# ammo lingo?



## youngvet24 (Aug 21, 2013)

Ok im having a hard time buying 9mm ammo and i refuse to pay $1 a round. So ive looked online bit wth do i get? I just want some basic target ammo. And about 50 rounds for home deffense. But i dont understand all tge lingo (i.e. FMJ, JPC; 115,124,117 gr) can someome simplify this please. Also what is a good brand for self deffense that wont cost an arm and leg? Thanks guys


----------



## TAPnRACK (Jan 30, 2013)

Here's some abbreviations:

FMJ - Full Metal Jacket (ball/practice ammo)
JHP - Jacketed Hollow Point (self defense)
SJHP - Semi-Jacketed Hollow Point
WC - Wadcutter (for paper targets)
SWC - Semi-Wadcutter
LRN - Lead Round Nose (lead bullets)
BTHP - Boat Tail Hollow Point (rifle ammo)
ACP - Auto Colt Pistol
GAP - Glock Auto Pistol
WIN - Winchester
HD - Home Defense
EDC - Every Day Carry 
LGS - Local Gun Shop/Store


The numbers (115. 124. etc) refer to the grain or "weight" of the actual bullet.

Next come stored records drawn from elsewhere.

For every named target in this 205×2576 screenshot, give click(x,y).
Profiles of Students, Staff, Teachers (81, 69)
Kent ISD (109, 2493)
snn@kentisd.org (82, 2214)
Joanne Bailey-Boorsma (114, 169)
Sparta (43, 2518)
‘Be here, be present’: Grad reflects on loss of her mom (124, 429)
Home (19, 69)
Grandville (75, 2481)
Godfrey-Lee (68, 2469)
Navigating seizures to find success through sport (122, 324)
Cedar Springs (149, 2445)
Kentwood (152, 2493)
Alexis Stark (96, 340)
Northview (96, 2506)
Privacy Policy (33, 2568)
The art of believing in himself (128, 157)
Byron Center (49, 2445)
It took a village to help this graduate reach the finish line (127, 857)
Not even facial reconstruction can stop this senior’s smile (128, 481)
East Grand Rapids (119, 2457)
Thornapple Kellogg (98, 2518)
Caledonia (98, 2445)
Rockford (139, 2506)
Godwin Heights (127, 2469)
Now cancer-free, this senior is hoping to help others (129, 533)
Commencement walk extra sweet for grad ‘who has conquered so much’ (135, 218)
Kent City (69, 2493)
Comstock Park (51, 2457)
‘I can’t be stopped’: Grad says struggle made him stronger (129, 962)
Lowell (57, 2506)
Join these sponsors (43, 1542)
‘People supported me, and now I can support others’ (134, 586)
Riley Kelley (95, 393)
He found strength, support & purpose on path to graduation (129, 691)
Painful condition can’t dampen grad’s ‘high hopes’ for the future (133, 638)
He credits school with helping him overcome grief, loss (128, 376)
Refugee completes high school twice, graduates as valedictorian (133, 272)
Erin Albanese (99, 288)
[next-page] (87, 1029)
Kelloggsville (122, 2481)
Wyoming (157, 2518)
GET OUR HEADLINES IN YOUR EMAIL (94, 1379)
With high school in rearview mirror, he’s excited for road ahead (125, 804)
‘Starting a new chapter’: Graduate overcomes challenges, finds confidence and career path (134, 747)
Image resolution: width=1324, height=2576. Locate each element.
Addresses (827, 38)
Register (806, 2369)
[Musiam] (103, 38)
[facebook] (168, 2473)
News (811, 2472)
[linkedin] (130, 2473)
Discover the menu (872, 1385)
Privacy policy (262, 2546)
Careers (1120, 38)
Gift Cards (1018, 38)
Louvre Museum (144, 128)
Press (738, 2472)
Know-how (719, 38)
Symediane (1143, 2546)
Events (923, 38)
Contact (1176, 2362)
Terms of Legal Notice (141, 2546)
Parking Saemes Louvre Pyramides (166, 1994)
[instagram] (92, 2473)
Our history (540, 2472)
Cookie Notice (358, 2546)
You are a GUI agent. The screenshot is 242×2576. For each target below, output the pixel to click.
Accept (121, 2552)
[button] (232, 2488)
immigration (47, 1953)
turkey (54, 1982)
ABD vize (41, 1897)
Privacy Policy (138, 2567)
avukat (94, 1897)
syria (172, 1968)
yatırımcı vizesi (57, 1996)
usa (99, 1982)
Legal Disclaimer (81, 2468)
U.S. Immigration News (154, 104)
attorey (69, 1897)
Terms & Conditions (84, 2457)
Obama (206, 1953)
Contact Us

For target/range use a 115gr or 124gr FMJ round will work fine and should run you $11-16 per box of 50 rds. Using Wadcutters makes very clean holes if your really focusing on groups but is uncommon. 

For home defense I recommend any major brand JHP round like Hornady Critical Defence FTX. With good HD ammo your gonna pay $20-25 per box of 25rds. 

Bullet weight goes up as you go up in caliber... and many calibers have multiple bullet weights.

Hope this helps.


----------



## youngvet24 (Aug 21, 2013)

Yeah that actually helps out alot. HD for the house, FMJ fot the range essentially. You probably just saved me alot of time and money. Much apprecieated.


----------



## Cait43 (Apr 4, 2013)

To see if your local WalMart has ammunition in stock go to the following link: (Its not 100% accurate but close)
http://ammo-can.net/

Ammo Deals
Ammo Deals | Slickguns

Near real time tracking of who has ammo in stock.
GunBot find 223 5.56 AR-15 ammo in stock


----------



## youngvet24 (Aug 21, 2013)

Nice. Thats some awesome info


----------